Traditionally, the peppers are roasted over direct flame until their skins char and they collapse in on themselves, sweet and sticky; modern industrial ajvar producers often opt for less expensive oven baking methods that rob the peppers of a distinct smoky languor.
Once roasted, the peppers are seeded and skinned, then milled into a chunky paste. The purée is mixed with oil and stewed in large pots to drive off moisture and concentrate its flavor into a thick, ruby mash, which is then mixed with salt and maybe a touch of vinegar or lemon juice, and packed in jars and sealed for the year to come. There you have it: ajvar in its simplest form, as versatile as ketchup and tomato sauce combined.

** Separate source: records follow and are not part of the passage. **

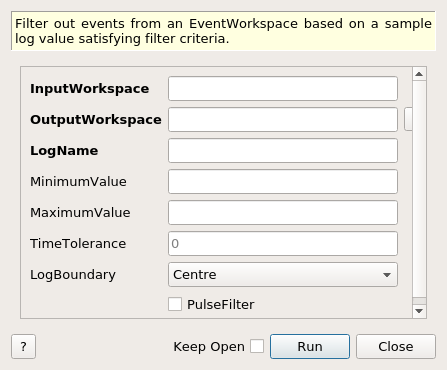Click the button beside the OutputWorkspace field
The image size is (447, 370).
click(408, 119)
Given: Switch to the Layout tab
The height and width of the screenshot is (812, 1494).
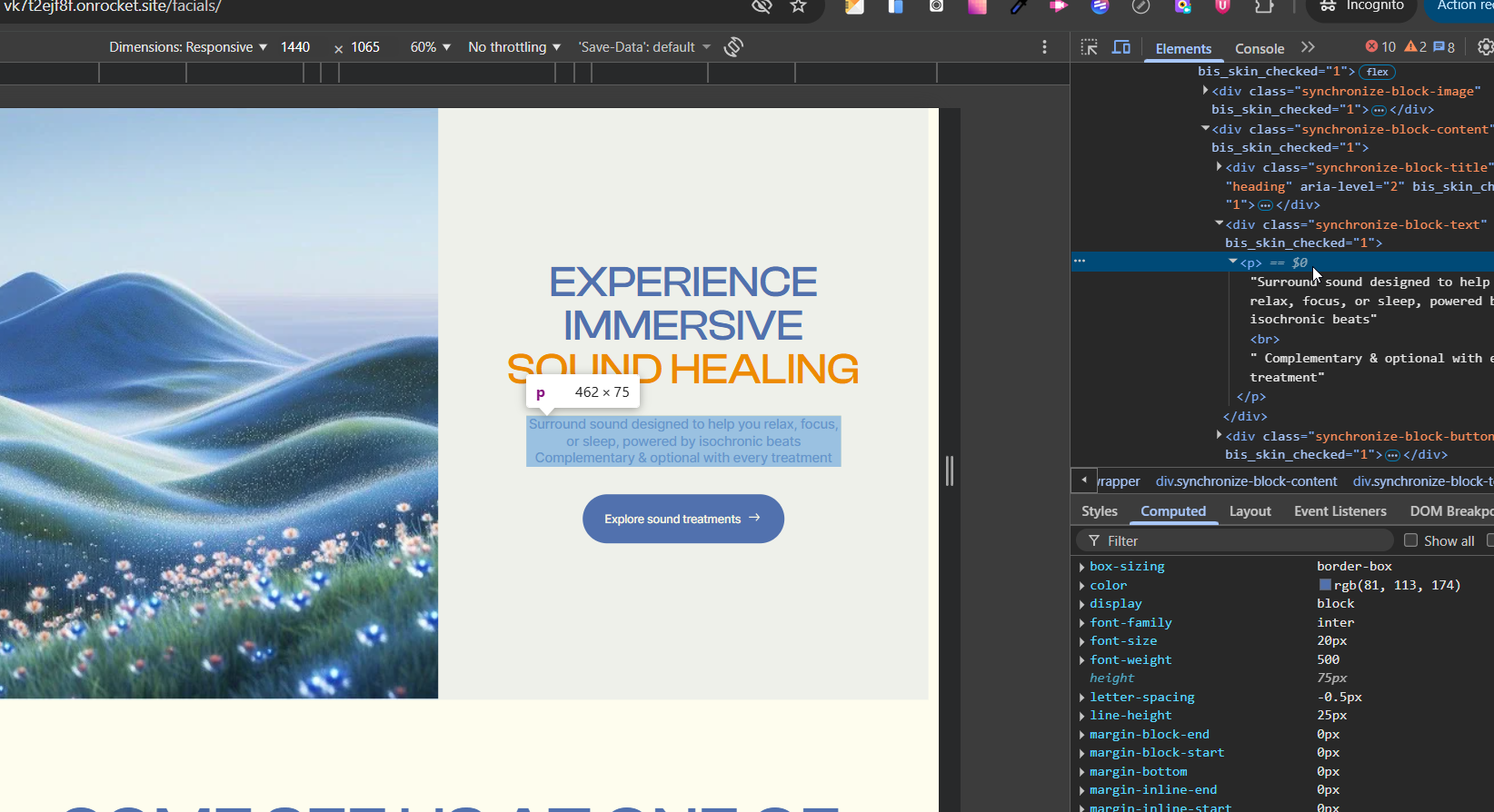Looking at the screenshot, I should click(x=1250, y=511).
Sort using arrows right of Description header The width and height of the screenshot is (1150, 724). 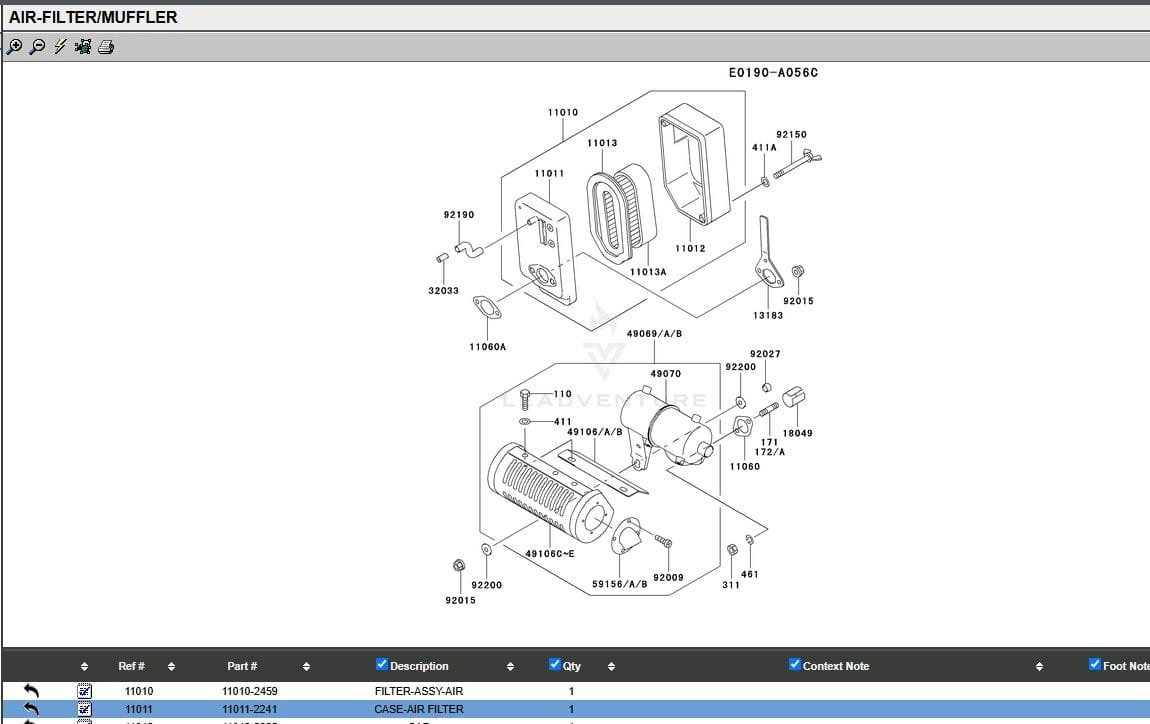[x=510, y=666]
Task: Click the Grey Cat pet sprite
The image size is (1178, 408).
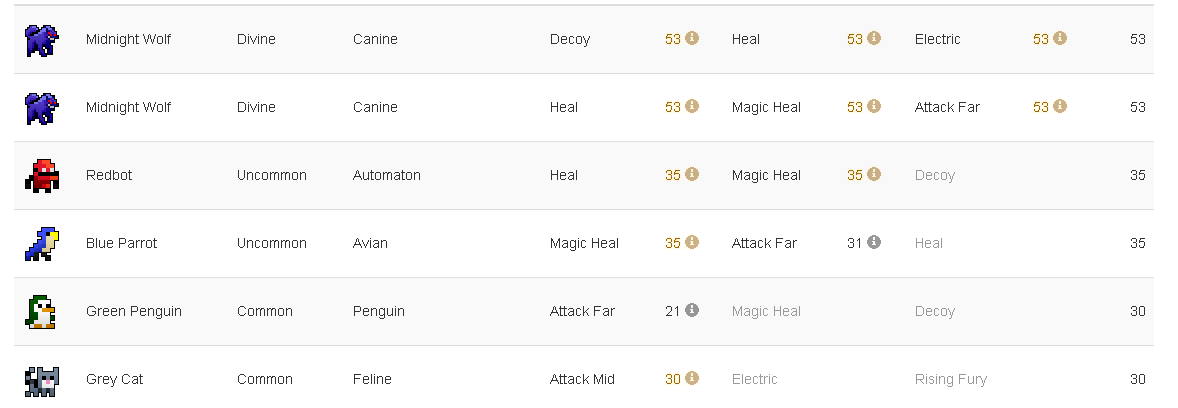Action: (41, 380)
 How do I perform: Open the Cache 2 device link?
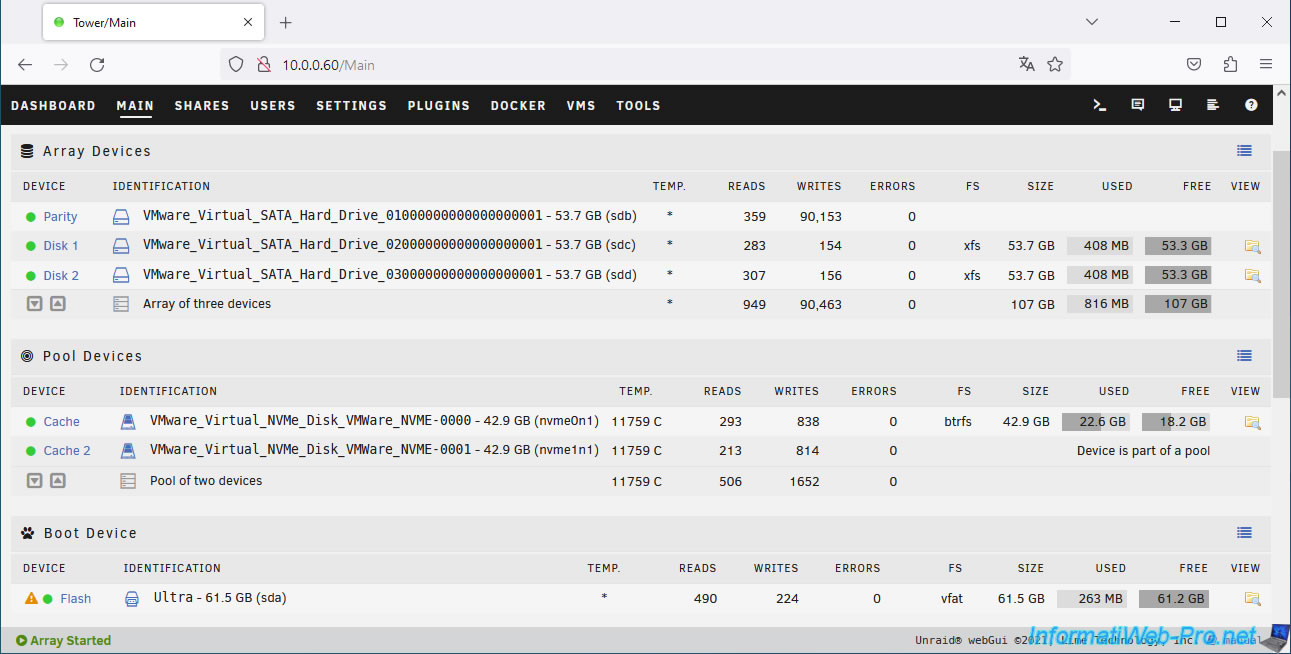(67, 451)
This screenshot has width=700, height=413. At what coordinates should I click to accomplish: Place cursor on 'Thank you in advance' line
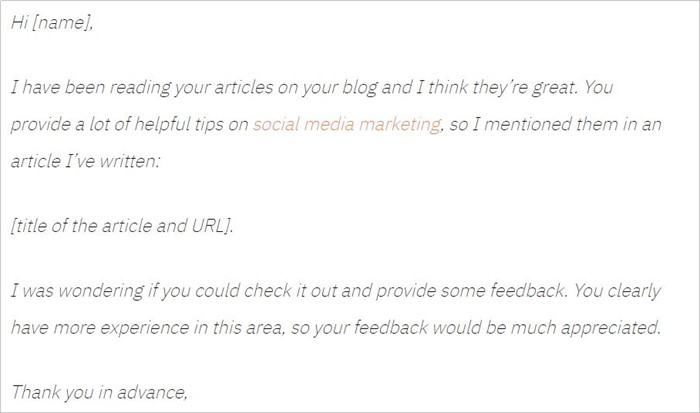click(x=99, y=392)
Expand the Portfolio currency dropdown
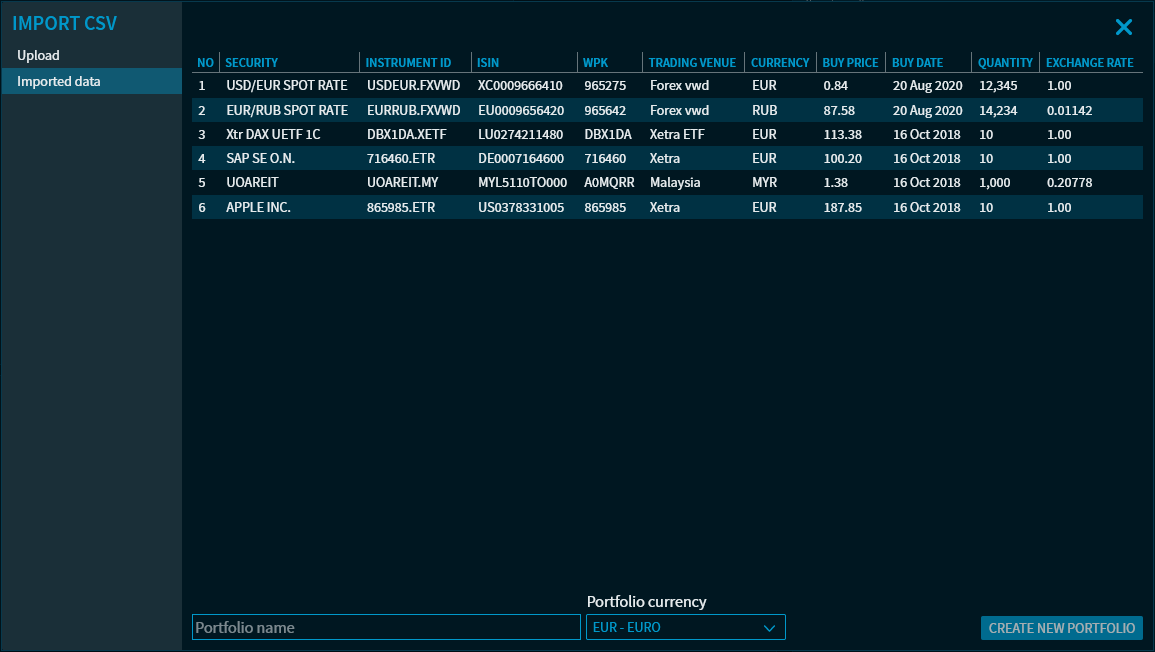The width and height of the screenshot is (1155, 652). (685, 627)
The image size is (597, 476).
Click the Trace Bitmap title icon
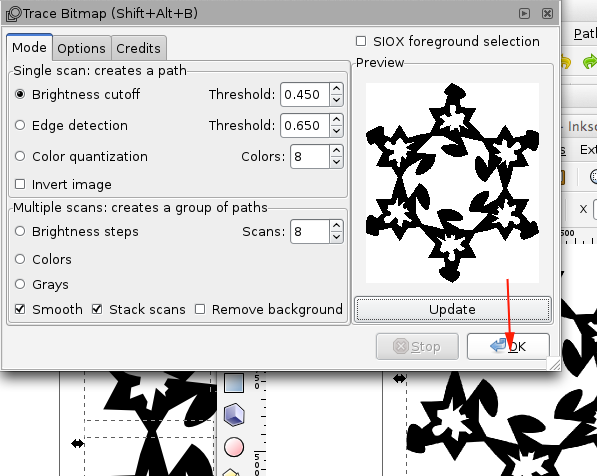point(14,14)
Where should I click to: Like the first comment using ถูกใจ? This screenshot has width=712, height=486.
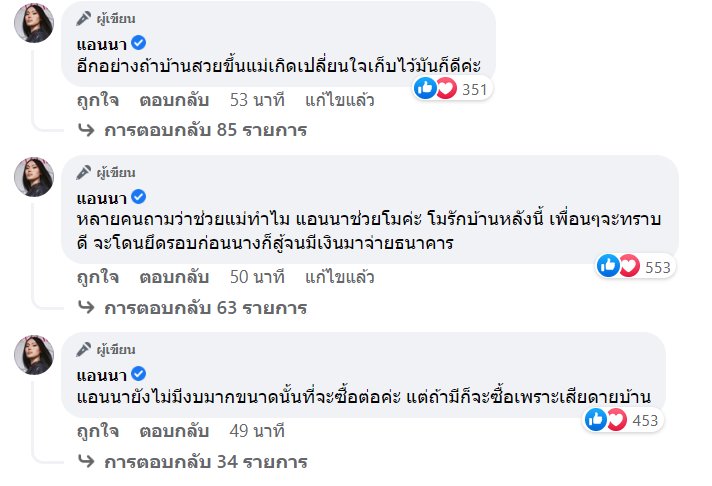(97, 99)
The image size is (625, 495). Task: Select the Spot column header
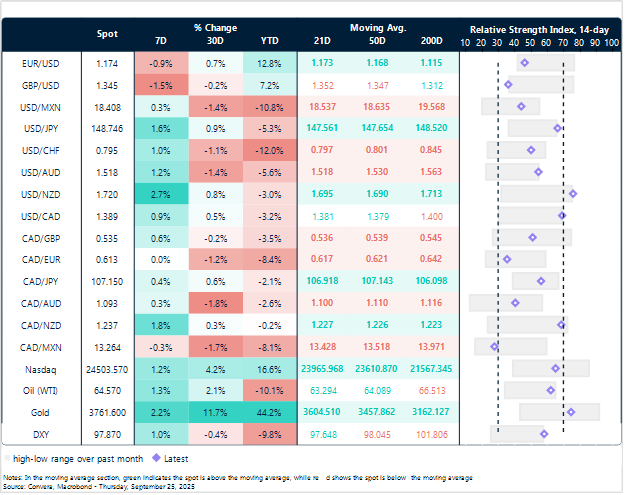coord(107,34)
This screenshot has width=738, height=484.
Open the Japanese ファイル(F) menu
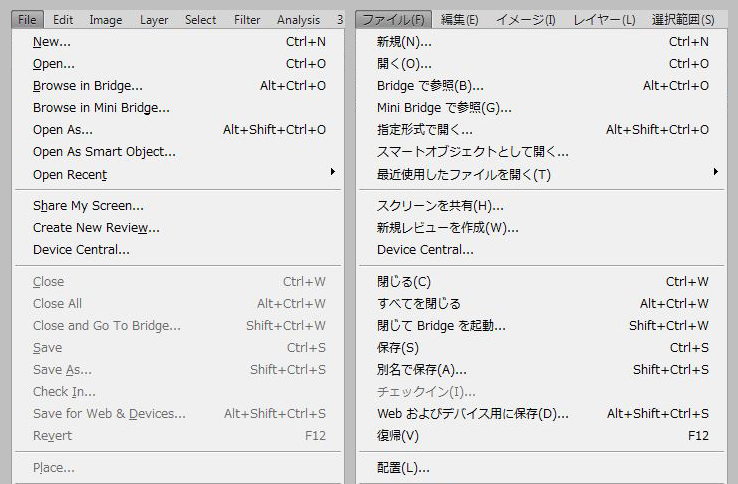click(393, 20)
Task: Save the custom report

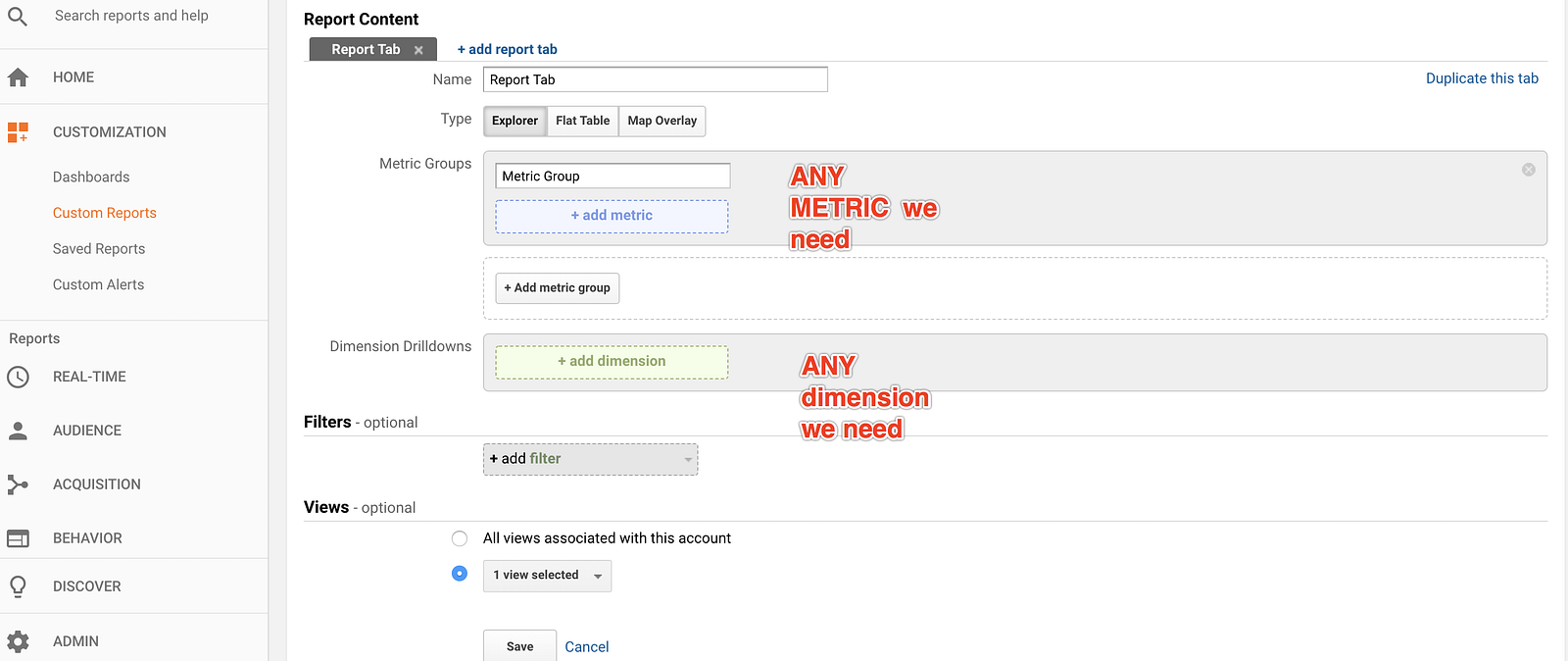Action: click(x=519, y=646)
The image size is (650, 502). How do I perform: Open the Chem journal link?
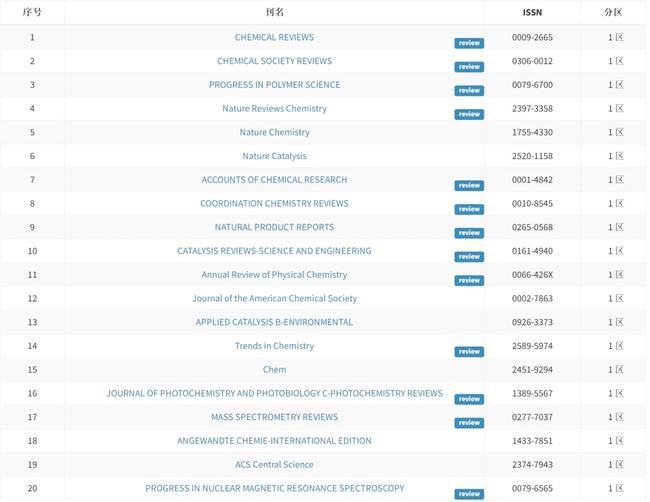tap(274, 370)
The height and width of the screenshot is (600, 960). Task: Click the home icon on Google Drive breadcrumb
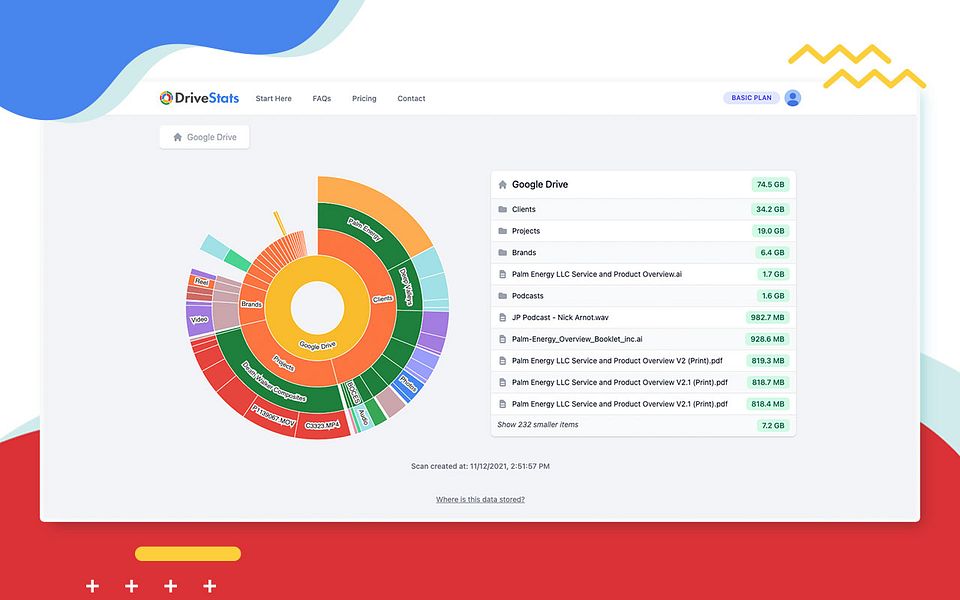(x=177, y=137)
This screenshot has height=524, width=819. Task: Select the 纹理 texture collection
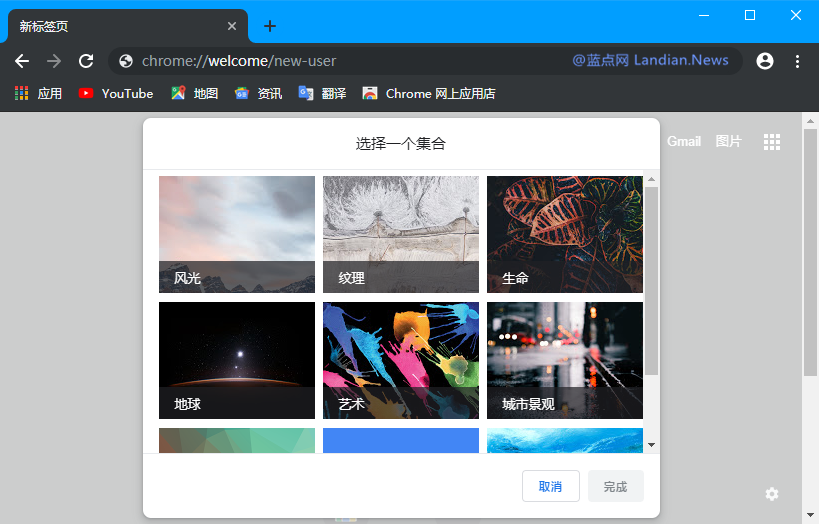pos(401,235)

Some ajvar makers use a mix of sweet rogas and spicy chiles, or go entirely with the hot stuff for a more fiery batch. (Jars of commercial ajvar usually label whether they’re mild or hot.) Roasted eggplant, cooked carrots, chopped or blended tomatoes, garlic, and onions are common additions. And the texture can range from a formless paste to a mash with distinct chunks. There’s no right or wrong here. All ajvar is good ajvar.
How to use ajvar
In the days before refrigeration, ajvar was an important part of the Balkan pantry to feed families through frigid winters. That preservation tradition still thrives today, even if it’s no longer necessary.
At the most basic, you can eat ajvar all on its own with a spoon as a cold chopped salad. Add it to a plate with some pickles, yogurt or feta, and bread, and you have a quick-and-delicious picnic lunch for one. Smoother versions are ideal for spreading on slices of sandwich bread or dolloping on toast points with a bit of warm brie. And if you want to get in the Bosnian spirit, serve ajvar as a side to grilled red meat. Steak or kebabs get the job done; though cevapi—little fingers of ground meat seasoned with salt and garlic, then wrapped in caul fat and seared over a wood fire—are the real deal.
You can also use ajvar as an ingredient for cooking. Its mild saltiness and rich texture make it a dump-and-stir sauce for pasta, or the base of a more complex one. Ajvar’s ripe red color makes a pot of risotto pop, and it adds bite and cohesion to grain or bean salads along with some crisp vegetables. You can even use it as a starter for a puréed and chilled soup, a kind of cheater’s gazpacho.
And how to store it
Wherever your ajvar inspiration takes you, store it in the fridge once you’ve opened a jar. Ajvar lacks the brine or salt concentration of pickles to keep it fresh after exposure to air, so try to eat through your jar within a week or two. You can also freeze ajvar, but like any food that contains fat, it should be wrapped tightly in plastic wrap and then a layer of aluminum foil to keep out unwanted freezer odors.